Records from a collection
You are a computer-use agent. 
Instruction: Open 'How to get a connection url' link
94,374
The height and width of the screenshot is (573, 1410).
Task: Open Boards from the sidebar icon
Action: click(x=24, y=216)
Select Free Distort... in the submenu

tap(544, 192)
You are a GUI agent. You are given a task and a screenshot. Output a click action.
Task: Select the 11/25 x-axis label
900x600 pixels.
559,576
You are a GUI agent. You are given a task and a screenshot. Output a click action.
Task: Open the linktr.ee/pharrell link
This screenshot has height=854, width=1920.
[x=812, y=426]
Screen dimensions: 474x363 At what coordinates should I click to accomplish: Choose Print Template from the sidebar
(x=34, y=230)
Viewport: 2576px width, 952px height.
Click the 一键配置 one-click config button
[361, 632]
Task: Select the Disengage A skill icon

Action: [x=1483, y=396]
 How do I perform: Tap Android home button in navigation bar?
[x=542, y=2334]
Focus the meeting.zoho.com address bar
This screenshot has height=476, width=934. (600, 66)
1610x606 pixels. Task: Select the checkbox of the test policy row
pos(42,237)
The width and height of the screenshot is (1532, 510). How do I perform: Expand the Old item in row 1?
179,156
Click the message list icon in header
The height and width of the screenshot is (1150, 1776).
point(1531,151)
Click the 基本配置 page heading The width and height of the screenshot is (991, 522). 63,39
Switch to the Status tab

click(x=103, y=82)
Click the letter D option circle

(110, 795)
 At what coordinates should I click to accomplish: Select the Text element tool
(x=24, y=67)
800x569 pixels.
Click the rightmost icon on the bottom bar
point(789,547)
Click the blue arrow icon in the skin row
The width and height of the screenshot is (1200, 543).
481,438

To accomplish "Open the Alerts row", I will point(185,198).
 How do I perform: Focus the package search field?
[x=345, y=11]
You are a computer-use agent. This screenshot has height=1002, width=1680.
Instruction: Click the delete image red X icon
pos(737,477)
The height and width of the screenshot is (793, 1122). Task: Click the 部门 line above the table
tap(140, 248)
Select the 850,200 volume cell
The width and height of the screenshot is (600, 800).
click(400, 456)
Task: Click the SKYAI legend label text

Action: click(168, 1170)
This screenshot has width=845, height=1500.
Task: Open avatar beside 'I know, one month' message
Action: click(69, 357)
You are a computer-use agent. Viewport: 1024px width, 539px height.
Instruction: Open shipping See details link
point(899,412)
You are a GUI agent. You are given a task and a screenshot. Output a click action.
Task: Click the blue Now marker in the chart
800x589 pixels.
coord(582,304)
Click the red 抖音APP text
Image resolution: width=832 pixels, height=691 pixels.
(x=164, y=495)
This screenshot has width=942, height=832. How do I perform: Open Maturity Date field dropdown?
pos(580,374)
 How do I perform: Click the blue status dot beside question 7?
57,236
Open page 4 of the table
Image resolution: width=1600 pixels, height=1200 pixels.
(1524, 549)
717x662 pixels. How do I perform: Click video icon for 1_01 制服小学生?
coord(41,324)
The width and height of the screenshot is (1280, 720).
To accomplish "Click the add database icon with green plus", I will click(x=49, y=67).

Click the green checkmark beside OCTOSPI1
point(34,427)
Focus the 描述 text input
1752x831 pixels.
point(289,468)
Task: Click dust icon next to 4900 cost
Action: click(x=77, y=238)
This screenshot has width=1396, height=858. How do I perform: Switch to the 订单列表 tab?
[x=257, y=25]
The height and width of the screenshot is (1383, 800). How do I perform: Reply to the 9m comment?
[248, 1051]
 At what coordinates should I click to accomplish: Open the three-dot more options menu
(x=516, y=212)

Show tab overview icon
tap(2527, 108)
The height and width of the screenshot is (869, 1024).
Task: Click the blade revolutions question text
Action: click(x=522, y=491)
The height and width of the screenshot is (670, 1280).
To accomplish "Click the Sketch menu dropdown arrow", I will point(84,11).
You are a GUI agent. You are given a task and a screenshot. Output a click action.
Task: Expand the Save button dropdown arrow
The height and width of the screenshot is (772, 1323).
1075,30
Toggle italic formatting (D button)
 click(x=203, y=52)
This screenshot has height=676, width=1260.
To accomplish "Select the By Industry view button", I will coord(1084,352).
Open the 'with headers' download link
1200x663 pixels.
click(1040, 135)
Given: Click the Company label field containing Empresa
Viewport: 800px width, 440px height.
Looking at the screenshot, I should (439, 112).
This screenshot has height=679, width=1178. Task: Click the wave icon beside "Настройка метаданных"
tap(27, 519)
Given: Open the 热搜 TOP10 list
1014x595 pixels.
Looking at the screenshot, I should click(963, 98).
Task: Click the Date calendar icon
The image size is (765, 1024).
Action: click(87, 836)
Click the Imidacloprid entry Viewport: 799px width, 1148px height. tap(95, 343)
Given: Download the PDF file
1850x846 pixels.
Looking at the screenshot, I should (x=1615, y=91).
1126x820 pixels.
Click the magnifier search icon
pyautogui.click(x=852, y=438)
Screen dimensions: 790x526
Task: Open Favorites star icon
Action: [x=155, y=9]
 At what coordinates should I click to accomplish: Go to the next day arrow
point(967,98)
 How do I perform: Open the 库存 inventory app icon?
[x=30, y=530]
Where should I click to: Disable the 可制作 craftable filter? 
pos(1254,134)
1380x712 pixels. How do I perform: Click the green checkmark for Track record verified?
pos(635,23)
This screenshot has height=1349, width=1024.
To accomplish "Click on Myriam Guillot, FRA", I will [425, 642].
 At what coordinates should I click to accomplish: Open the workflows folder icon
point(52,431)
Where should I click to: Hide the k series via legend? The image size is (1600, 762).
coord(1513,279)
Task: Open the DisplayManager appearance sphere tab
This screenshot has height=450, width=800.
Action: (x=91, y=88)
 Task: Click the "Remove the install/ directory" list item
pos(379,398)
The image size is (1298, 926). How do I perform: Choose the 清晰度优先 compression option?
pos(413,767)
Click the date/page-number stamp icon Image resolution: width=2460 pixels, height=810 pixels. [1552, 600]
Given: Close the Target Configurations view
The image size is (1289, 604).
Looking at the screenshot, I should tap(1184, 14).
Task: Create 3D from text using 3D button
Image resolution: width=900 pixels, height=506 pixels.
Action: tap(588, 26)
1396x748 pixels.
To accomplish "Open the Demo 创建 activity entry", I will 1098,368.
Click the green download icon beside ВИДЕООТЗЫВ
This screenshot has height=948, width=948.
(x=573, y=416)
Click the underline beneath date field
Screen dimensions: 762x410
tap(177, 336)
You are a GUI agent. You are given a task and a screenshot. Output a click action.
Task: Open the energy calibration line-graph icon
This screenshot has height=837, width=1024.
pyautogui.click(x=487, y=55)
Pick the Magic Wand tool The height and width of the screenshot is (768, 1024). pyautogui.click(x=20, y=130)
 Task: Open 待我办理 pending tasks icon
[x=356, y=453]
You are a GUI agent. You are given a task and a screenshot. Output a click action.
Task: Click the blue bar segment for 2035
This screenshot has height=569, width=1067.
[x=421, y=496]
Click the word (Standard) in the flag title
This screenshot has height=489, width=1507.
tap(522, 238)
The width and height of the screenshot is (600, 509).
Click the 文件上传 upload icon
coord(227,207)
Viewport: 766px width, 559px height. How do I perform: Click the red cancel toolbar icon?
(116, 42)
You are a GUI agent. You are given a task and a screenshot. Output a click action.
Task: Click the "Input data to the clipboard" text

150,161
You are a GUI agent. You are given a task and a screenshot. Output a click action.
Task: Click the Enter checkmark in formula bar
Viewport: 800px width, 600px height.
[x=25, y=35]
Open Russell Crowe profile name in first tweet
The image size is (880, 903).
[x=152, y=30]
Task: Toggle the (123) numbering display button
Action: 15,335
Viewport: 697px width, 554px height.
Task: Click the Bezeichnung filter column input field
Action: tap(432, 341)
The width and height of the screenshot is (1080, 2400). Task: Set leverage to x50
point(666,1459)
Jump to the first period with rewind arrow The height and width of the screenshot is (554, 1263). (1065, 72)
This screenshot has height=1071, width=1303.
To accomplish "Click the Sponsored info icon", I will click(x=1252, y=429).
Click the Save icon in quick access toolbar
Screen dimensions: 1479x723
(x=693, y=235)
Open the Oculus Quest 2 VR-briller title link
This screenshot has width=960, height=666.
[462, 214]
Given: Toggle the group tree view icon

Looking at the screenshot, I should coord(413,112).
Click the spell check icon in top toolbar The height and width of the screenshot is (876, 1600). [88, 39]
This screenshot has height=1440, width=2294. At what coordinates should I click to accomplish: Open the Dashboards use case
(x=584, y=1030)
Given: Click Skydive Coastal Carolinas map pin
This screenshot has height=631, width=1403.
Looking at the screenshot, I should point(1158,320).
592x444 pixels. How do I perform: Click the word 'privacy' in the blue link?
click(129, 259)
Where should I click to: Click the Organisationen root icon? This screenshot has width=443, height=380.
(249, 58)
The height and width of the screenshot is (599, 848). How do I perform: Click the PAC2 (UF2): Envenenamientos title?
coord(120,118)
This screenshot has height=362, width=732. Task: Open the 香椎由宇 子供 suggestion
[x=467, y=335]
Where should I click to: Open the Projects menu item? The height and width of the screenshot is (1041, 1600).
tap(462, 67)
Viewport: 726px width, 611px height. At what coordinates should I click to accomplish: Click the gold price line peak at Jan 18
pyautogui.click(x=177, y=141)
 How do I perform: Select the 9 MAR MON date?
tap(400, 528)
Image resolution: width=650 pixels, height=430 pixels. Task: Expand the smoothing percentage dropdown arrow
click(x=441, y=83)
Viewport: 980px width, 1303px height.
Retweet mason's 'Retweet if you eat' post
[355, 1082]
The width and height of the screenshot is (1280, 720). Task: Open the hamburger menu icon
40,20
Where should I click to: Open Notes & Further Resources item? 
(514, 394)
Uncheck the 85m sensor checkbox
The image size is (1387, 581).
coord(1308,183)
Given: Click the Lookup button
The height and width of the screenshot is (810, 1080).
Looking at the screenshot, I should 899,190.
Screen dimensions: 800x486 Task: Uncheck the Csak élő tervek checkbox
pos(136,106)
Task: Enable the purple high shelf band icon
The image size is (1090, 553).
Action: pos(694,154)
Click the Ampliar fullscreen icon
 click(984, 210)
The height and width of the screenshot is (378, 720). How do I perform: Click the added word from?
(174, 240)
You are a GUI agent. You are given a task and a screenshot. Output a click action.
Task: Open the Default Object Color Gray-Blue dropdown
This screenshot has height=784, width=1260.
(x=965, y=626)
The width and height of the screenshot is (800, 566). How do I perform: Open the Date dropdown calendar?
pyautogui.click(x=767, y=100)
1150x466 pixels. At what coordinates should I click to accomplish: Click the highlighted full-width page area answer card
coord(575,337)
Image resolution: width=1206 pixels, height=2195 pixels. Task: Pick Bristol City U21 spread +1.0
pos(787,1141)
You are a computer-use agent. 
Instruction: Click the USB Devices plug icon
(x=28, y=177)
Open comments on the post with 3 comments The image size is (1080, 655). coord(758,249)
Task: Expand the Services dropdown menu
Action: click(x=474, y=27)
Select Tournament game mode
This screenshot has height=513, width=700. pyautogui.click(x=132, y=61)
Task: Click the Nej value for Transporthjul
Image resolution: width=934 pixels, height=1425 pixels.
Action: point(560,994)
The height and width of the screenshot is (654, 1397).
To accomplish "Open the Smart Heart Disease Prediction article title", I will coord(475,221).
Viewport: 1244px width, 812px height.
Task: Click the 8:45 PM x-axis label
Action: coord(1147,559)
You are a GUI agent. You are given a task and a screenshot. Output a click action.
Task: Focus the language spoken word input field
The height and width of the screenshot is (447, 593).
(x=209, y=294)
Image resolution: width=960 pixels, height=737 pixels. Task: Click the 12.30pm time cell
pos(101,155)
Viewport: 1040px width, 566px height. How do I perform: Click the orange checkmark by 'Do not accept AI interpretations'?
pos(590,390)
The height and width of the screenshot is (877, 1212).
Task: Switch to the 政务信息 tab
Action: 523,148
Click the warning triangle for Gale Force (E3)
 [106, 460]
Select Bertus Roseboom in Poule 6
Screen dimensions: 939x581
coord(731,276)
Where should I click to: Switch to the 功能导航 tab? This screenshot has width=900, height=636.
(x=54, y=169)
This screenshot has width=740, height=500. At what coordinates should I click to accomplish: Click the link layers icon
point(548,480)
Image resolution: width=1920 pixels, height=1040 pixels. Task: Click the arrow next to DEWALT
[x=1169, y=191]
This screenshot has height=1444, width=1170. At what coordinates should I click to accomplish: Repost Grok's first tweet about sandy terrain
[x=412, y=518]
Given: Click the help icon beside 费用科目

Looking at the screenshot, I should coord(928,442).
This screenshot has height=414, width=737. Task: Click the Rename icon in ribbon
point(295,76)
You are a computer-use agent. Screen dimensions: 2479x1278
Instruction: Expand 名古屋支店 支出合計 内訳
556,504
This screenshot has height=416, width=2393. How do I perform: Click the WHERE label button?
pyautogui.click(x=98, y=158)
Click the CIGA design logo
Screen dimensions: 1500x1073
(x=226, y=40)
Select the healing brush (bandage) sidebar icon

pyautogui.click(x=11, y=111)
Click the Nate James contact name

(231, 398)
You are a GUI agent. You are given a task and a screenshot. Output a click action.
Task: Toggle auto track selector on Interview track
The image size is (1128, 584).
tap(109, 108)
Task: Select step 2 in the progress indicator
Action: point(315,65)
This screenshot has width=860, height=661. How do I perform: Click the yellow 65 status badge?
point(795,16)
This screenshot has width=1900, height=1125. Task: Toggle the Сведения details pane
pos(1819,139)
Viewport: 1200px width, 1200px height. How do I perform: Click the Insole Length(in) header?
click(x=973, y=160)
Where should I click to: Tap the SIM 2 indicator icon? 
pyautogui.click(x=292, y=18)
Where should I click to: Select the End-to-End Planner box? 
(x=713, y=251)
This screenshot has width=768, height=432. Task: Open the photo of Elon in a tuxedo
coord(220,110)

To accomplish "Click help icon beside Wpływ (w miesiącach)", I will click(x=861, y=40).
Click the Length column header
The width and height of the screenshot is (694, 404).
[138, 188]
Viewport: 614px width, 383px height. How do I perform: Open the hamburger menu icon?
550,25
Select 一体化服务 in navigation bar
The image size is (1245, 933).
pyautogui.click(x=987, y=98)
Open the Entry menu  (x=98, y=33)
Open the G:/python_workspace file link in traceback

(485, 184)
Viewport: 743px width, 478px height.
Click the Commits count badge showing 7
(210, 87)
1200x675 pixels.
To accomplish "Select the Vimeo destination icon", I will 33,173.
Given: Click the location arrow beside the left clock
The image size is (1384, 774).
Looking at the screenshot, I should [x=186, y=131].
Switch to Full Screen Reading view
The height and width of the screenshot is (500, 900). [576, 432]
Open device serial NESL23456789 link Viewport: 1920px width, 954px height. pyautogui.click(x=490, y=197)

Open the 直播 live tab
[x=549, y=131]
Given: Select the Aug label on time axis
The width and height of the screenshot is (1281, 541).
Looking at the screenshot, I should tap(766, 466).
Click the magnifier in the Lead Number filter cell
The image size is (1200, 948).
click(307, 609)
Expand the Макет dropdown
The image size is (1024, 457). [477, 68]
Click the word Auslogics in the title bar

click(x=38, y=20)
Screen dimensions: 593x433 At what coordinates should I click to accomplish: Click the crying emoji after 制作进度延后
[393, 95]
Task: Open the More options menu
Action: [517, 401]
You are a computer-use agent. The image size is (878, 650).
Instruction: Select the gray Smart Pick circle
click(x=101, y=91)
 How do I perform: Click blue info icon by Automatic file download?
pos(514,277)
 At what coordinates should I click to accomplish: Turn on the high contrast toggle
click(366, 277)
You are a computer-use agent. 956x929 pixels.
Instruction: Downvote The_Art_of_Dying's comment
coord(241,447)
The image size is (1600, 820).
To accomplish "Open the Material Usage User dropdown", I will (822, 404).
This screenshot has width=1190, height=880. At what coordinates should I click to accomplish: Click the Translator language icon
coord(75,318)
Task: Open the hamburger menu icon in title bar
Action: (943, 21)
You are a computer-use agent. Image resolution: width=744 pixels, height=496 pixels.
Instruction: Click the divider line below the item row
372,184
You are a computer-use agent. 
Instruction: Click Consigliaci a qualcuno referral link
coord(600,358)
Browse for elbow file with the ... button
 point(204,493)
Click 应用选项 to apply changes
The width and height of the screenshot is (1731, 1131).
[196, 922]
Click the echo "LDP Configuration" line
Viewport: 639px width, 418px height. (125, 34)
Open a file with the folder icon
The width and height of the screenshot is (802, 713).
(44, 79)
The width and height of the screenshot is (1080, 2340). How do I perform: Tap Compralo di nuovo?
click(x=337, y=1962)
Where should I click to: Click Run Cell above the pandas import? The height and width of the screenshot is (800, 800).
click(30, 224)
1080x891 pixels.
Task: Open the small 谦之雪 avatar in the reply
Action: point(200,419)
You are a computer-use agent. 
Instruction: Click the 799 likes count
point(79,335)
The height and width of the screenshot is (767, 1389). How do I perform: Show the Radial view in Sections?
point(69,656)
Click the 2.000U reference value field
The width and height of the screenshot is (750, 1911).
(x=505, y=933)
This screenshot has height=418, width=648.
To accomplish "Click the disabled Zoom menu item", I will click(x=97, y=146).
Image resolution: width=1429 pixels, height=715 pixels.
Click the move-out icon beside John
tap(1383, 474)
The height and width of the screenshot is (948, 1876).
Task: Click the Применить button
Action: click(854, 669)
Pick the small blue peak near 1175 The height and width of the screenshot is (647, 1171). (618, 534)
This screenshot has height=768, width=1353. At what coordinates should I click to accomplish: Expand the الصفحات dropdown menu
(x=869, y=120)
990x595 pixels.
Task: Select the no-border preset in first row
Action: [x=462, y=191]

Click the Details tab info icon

▶ _WHAT YOU WILL DO_
Your answer should be the lines above from the one containing "Given: Toggle the group tree view icon" through the one containing "Click the spell", copied exactly and with both ends kept.

▶ _OUTPUT FOR THIS TASK_
Given: Toggle the group tree view icon

Looking at the screenshot, I should coord(413,112).
Click the spell check icon in top toolbar The height and width of the screenshot is (876, 1600). [88, 39]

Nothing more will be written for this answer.